Sólo
en un país donde no se ha condenado abiertamente la dictadura franquista y aún
se discute torpemente sobre dónde debería estar enterrado el dictador, a
alguien podía ocurrírsele proponer la beatificación de Francisco Franco. Algo
que hubiera provocado una carcajada antes de que VOX lograse doce escaños en el
Parlamento de Andalucía y 46.952 votos en la provincia de Granada, lo que ha
transformado esas sonrisas en una mueca en la cara de tiempo congelado. Pero es
que el nacionalcatolicismo ha sido la ideología imperante en España durante
cuatro décadas, y ése sí que fue un invento español, y no el autogiro de Juan
de la Cierva. Mientras en los países de nuestro entorno se desarrollaban las
democracias aconfesionales, aquí volvíamos a la Edad Media. Y allí sigue
anclada parte de la sociedad española, aunque las efigies de los santos de hoy
se erijan más en las redes sociales que en las iglesias. Los que desean el
advenimiento de otro iluminado que coja al toro ibérico por los cuernos y vuelva
a llevarlo al redil. Y el redil debería seguir siendo el Valle de los Caídos,
que ilustra hasta donde puede llegar la megalomanía de un maníaco y la
ignominia de un país. Pero hay otra parte de la población que simplemente está
harta de partidos y políticos que lo más parecido a una idea de España que
tienen es una veleta, pues cambian de propuestas según sople el viento
electoral, por lo que demuestran que no tenían ninguna idea previa. En Europa,
la cosa no pinta mejor, incluso en países como Francia o Alemania, donde sí se
ha fomentado una política de reconocimiento de los errores, pero que tampoco
escapan a una crisis económica que ha provocado una regresión de derechos
políticos y sociales. O en Italia, donde fascismo y populismo se han confundido
y unido para condenar al extranjero. Frente a esa tendencia, sólo cabe oponer
el progreso social.
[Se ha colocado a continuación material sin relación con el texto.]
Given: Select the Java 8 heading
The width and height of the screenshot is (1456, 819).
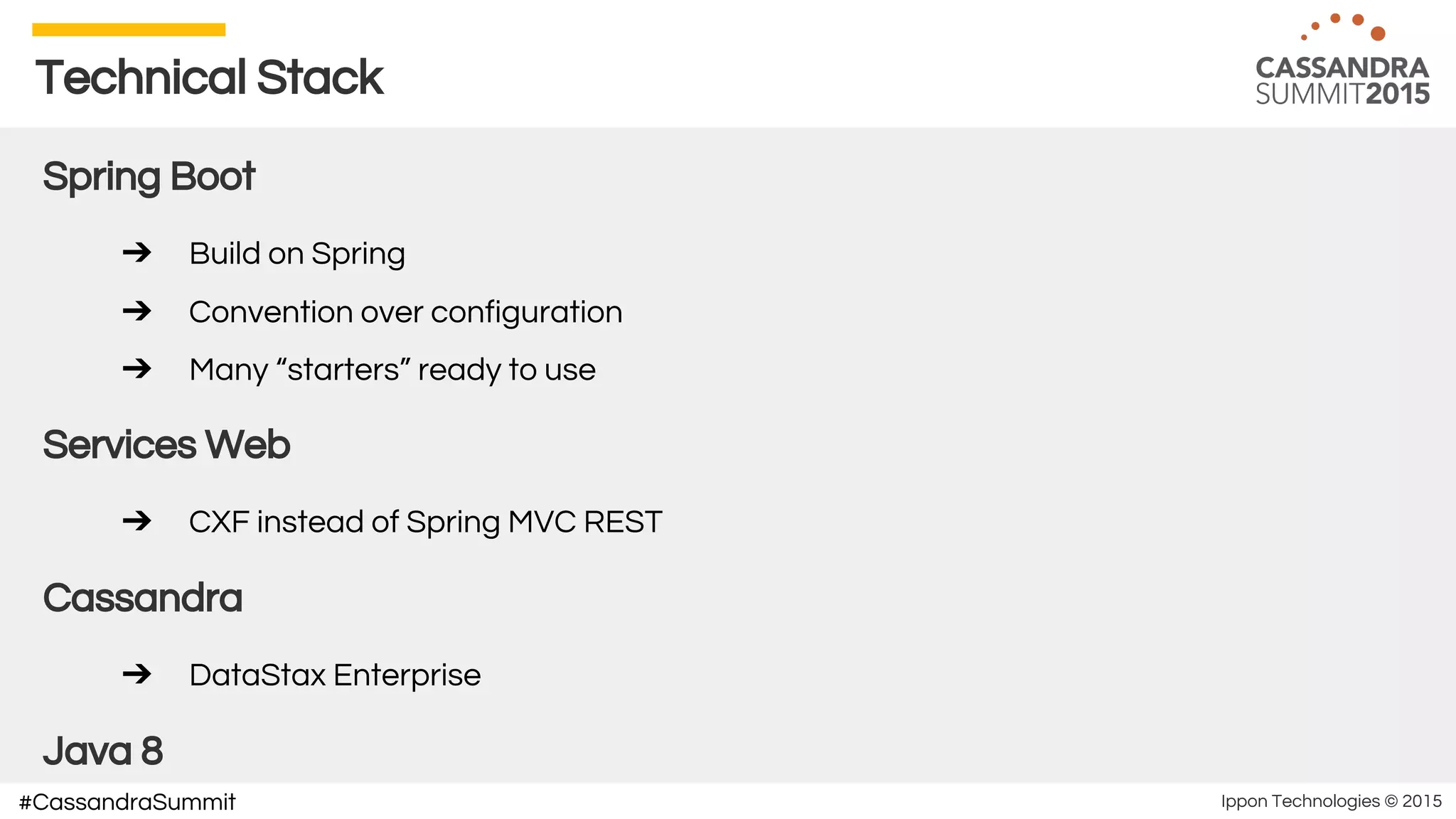Looking at the screenshot, I should (103, 751).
La aplicación efectiva de los derechos y libertades
recogidos en el Título I de la Constitución debería ser el punto de partida de
cualquier programa político en España, y los partidos y el propio sistema
democrático sólo resultarán creíbles si trabajan para promover políticas
sociales y el pleno empleo. En Europa, ésa es una labor de los Estados y del
Parlamento, no de la Comisión, que sólo cree en el sacrosanto mercado, de cuyas
leyes las élites económicas se siguen aprovechando. Más que santos o políticos
narcisistas, necesitamos buenos gestores de los recursos públicos y
comprometidos con los derechos humanos.